The code, data, stack and heap?
Not really a question, but I wanted to clarify. The "code" segment contains the executable bytes for your application. Typically code segments are read only in memory to help prevent tampering. The data segment contains constants that are compiled into the code - things like strings in your code or array initializers need to be stored somewhere, the data segment is where they go. Again, the data segment is typically read only.
The stack is a writable section of memory, and usually has a limited size. The OS will initialize the stack and the C startup code calls your main() function for you. The heap is also a writable section of memory. It's reserved by the OS, and functions like malloc and free manage getting chunks out of it and putting them back.
So, that's the overview. I hope this helps.
With respect to stack... This is precicely where the parameters and local variables of the functions / procedures are stored. To be more precise, the params and local variables of the currently executing function is only accessible from the stack... Other variables that belong to chain of functions that were executed before it will be in stack but will not be accessible until the current function completed its operations.
With respect global variables, I believe these are stored in data segment and is always accessible from any function within the created program.
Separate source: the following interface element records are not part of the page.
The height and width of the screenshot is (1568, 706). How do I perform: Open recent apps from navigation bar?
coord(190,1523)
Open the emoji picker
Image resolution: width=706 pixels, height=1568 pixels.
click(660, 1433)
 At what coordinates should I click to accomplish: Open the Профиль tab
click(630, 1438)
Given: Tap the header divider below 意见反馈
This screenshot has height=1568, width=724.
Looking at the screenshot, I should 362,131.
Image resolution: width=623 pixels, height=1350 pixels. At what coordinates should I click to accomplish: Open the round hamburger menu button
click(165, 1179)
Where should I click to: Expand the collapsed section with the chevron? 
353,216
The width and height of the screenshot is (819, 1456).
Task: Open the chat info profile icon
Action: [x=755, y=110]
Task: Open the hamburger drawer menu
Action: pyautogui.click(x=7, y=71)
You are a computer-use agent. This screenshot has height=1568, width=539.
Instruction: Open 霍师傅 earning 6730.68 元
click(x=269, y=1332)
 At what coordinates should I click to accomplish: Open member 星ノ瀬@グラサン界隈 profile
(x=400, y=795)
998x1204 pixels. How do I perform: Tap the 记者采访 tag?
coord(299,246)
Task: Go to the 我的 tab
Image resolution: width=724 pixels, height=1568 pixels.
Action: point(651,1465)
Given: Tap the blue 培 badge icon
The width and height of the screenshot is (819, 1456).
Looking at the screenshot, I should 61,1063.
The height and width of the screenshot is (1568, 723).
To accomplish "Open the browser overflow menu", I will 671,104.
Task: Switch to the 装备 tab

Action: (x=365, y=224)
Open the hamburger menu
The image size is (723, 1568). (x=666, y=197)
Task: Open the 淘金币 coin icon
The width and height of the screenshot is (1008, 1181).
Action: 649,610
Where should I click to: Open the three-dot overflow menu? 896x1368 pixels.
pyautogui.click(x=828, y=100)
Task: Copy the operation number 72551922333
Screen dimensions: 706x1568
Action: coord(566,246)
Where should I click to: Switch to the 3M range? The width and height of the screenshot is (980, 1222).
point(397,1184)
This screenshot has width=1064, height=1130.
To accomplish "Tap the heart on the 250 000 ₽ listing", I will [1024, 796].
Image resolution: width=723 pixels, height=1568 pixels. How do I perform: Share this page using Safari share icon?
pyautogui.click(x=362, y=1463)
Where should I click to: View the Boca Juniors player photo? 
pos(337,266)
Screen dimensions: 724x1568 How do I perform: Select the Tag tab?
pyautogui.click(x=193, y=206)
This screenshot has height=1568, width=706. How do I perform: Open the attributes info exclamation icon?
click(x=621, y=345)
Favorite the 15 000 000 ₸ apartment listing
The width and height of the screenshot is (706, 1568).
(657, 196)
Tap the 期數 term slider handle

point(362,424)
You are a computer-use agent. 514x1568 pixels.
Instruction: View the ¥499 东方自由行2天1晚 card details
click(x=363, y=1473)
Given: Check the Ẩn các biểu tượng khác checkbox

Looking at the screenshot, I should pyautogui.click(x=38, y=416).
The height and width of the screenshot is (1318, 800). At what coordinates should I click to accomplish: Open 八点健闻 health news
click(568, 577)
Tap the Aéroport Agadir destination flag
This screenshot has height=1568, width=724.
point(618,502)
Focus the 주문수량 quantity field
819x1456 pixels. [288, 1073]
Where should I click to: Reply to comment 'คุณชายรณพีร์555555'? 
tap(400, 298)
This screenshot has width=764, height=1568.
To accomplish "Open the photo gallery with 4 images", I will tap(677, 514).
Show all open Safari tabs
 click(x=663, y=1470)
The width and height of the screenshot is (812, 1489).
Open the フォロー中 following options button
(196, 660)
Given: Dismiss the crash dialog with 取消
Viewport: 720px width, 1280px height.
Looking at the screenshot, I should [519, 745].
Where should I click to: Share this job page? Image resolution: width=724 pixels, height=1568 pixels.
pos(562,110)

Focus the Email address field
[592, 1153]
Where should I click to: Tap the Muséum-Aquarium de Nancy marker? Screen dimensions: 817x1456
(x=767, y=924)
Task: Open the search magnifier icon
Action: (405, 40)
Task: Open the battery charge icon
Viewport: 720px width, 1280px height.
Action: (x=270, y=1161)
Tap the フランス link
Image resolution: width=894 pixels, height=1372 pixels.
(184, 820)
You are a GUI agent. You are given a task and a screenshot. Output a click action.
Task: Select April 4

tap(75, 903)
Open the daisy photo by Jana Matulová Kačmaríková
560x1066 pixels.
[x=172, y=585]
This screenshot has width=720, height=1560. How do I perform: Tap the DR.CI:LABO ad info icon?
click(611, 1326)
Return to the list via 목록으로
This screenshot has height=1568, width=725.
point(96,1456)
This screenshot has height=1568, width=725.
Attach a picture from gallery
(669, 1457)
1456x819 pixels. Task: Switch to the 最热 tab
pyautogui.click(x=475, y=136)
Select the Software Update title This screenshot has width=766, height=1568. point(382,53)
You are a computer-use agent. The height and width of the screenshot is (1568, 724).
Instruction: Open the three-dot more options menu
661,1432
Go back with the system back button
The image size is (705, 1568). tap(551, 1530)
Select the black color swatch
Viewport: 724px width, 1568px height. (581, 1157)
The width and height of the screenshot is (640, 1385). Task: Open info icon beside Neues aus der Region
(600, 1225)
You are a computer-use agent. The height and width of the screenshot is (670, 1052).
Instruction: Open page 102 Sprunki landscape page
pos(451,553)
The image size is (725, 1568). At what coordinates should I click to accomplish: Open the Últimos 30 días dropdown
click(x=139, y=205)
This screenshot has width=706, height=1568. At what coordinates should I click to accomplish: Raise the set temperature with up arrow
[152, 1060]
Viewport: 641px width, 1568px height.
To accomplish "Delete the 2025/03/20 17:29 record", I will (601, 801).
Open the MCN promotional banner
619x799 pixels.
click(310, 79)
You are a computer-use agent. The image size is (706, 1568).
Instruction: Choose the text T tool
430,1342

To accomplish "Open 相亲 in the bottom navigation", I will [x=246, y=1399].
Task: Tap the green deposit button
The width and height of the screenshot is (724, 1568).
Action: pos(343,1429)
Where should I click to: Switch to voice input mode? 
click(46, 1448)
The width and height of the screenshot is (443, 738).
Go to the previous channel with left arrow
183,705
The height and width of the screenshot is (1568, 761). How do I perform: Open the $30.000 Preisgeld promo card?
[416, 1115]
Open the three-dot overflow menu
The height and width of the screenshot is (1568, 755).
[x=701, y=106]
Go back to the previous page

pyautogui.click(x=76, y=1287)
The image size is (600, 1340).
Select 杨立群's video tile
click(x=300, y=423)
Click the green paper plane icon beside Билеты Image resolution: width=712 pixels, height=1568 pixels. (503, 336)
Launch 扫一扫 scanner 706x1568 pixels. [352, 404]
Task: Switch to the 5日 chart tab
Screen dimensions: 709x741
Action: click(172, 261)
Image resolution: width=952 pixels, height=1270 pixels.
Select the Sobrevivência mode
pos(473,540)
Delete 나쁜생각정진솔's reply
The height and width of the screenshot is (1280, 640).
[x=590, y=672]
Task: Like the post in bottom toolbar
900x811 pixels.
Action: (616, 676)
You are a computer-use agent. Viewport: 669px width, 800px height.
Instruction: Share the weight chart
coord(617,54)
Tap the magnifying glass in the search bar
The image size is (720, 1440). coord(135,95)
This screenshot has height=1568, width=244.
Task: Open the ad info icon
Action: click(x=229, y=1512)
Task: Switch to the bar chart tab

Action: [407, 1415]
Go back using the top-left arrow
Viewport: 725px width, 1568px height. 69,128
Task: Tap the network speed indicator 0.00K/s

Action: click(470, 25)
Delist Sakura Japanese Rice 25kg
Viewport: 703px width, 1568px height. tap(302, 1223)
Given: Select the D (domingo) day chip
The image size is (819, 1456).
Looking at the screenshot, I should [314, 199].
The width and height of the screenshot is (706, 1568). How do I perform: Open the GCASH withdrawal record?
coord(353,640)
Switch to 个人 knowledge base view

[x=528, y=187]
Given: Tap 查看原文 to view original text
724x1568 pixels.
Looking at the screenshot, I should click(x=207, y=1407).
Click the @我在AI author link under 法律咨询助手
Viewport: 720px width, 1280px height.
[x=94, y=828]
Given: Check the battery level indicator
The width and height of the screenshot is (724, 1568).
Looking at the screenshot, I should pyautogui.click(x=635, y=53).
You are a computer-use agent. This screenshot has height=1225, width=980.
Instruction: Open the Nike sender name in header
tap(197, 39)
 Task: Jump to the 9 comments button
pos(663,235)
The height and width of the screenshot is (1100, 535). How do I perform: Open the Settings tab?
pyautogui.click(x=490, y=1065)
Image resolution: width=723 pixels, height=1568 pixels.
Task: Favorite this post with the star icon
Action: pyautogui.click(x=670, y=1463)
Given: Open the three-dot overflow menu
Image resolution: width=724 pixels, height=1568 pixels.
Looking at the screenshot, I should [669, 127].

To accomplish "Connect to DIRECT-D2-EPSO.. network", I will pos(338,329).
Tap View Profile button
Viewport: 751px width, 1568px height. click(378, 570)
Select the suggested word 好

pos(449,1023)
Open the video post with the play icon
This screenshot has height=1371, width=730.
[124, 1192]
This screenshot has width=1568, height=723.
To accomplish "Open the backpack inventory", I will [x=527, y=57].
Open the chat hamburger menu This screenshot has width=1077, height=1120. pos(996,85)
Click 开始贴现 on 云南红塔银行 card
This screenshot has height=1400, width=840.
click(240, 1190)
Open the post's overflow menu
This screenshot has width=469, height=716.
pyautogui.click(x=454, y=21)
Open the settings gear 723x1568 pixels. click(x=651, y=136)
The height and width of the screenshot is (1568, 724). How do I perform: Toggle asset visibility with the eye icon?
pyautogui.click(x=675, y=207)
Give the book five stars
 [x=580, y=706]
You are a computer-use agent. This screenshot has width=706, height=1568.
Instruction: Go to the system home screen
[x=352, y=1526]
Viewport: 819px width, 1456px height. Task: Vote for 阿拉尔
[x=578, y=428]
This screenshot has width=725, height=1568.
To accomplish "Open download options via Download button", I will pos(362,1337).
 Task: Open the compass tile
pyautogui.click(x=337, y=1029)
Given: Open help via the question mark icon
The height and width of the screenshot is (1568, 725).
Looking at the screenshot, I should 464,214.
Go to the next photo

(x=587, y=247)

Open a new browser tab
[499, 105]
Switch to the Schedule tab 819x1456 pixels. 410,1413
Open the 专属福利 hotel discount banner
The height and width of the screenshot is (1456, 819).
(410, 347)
With respect to Heap... These are additional memories that can be made allotted to your program whenever you need them (malloc or new)... You need to know where the allocated memory is in heap (address / pointer) so that you can access it when you need. Incase you loose the address, the memory becomes in-accessible, but the data still remains there. Depending on the platform and language this has to be either manually freed by your program (or a memory leak occurs) or needs to be garbage collected. Heap is comparitively huge to stack and hence can be used to store large volumes of data (like files, streams etc)... Thats why Objects / Files are created in Heap and a pointer to the object / file is stored in stack.
In terms of C/C++ programs, the data segment stores static (global) variables, the stack stores local variables, and the heap stores dynamically allocated variables (anything you malloc or new to get a pointer to). The code segment only stores the machine code (the part of your program that gets executed by the CPU).